The fleet of small-scale solar systems, batteries and flexible loads in our electricity system will grow rapidly in coming years. But how to coordinate them efficiently in our complex electricity grid, and how to make sure their owners get a fair return?
Virtual Power Plants (VPPs) are the talk of the town right now. But they may turn out to be like using a sledgehammer on a walnut. More nuanced systems are being developed to integrate large numbers of small scale solar systems and batteries into the grid. If successful, they will be able to apply market principles to deploy and reward these so-called distributed energy resources.
The concept of a VPP is fantastic – take a whole host of small, individual, controllable, distributed energy resources such as battery systems, hot water systems, electric vehicle chargers, air conditioners and pool pumps, and aggregate them into something far larger and more useful.
Taken together, they can indeed be operated like a modestly sized power station. If you need a little more power output from your virtual power plant, simply wind back Mr and Mrs Jones’s air conditioner a little, turn down Joe Bloggs’s pool pump, and increase the output from the Nguyen family’s battery. Voilà!
But there are several problems with this. What if Joe Bloggs is connected a long way from where the extra power is needed, making his pool pump the least efficient resource to use on this occasion? Or what if the electricity network in the Nguyens’ area is already close to its technical limit? Or what if the Joneses are throwing a party today and don’t want to skimp on air conditioning?

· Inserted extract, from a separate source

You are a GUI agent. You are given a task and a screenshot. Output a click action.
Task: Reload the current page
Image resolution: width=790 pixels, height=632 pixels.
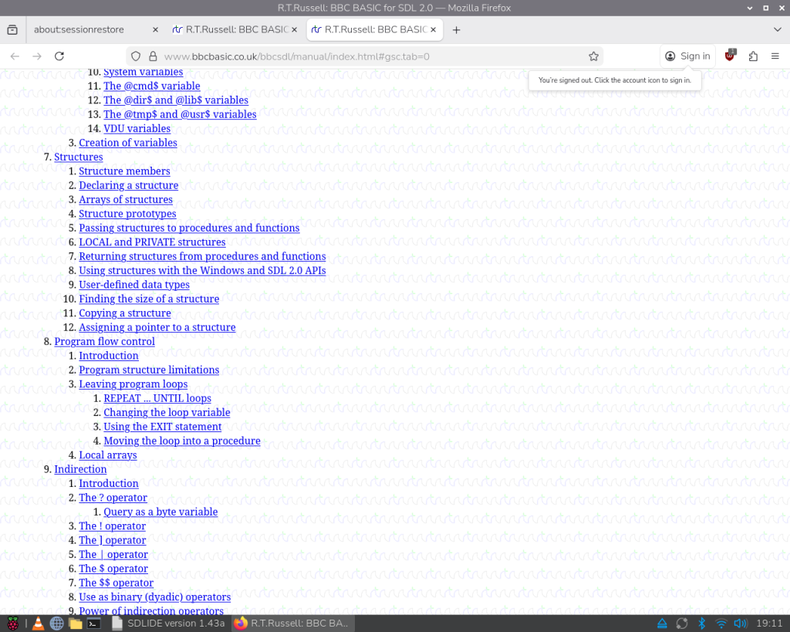coord(59,56)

A simple VPP, which lumps all of these resources together as a single entity, can’t typically use them optimally. It doesn’t account for real-time network losses, won’t consider network technical constraints like current and voltage limits, cannot account for individual households’ specific energy needs, and doesn’t allow for time- and location-specific responses to price signals. It generally doesn’t deal well with issues of equity between consumers, and may require private information about consumers’ energy behaviour.
A more delicate tool
This is where we need to look past the simple VPP model, to a more comprehensive approach – a “VPP 2.0”, if you will. There are options on the table already, some being developed in Australia. They could make it possible to run the power system with a very large number of distributed energy resources.
One example is the CONSORT trial project being run on Tasmania’s Bruny Island, which links up 33 homes with battery storage into a single network, orchestrating their operation via “network aware coordination” algorithms. This system takes account of variations in price signals, both in location and time, and then manages the batteries’ outputs accordingly.
A household’s battery with an abundance of stored energy may, for example, be co-opted to solve a particular issue in the section of network to which it is connected. However, a different household on the same piece of network may foresee a later use for its stored energy which will be of higher value, and so it should not respond to the same price signal. Yet another household may be connected at a location where it has little or no influence on solving the local issue, and thus should not be used at all if the problem can be solved more cheaply and effectively elsewhere.
This leads to the idea that a market-based approach may be the best way to marshall all of these distributed energy resources. After all, what we are trying to do here is match up supply and demand in the most efficient way – precisely what a market does best.
The goods in this market are supplied by the various distributed energy resources. The buyers in the market might include energy retailers, electricity network operators, power system operators, wind and solar farm operators, and large or small energy customers.
Operating and clearing a distributed energy market is more challenging than for a conventional market, not least because of the physical limitations imposed by the electricity grid itself. But it may be worth it: a market’s potential to find the genuine value of DER services, to allow a degree of agency for market players, and to produce the most efficient outcome for the electricity system as a whole could make for a compelling case.
This is a view certainly shared by the proponents of the ARENA-funded deX project (decentralised energy exchange), led by Melbourne’s GreenSync, which aims to demonstrate a working digital marketplace for this kind of distributed electricity services.
Of course, a market won’t just develop on its own. Distributed resources need to be deployed in sufficient volume and in such a way that they can communicate with a market exchange platform, can automatically make feasible offers, and then execute them when those offers are accepted.
At the moment there aren’t many distributed resources deployed. But market development could be fostered, for example by operating in its early phase as a market for longer-term contracts (three years, for example) rather than for near- or real-time services, thus providing up-front incentives for suppliers to install distributed energy resources where they are valued most highly.
The next ten years
A decade from now, there will certainly be a large and growing fleet of flexible, distributed energy resources in our electricity system. The technological options are compelling, and Australian consumers and businesses have shown their appetite for them.
How they will be coordinated to equitably and efficiently meet the many and varied objectives of our energy system is unknown. An efficient market will need time to develop, not to mention plenty of participants. But it can be structured to make it attractive to join, which would speed up the process.
Now is the time to do the analysis, to develop and test different approaches, and to make informed decisions about a consistent and inclusive approach that is attractive to households and businesses alike.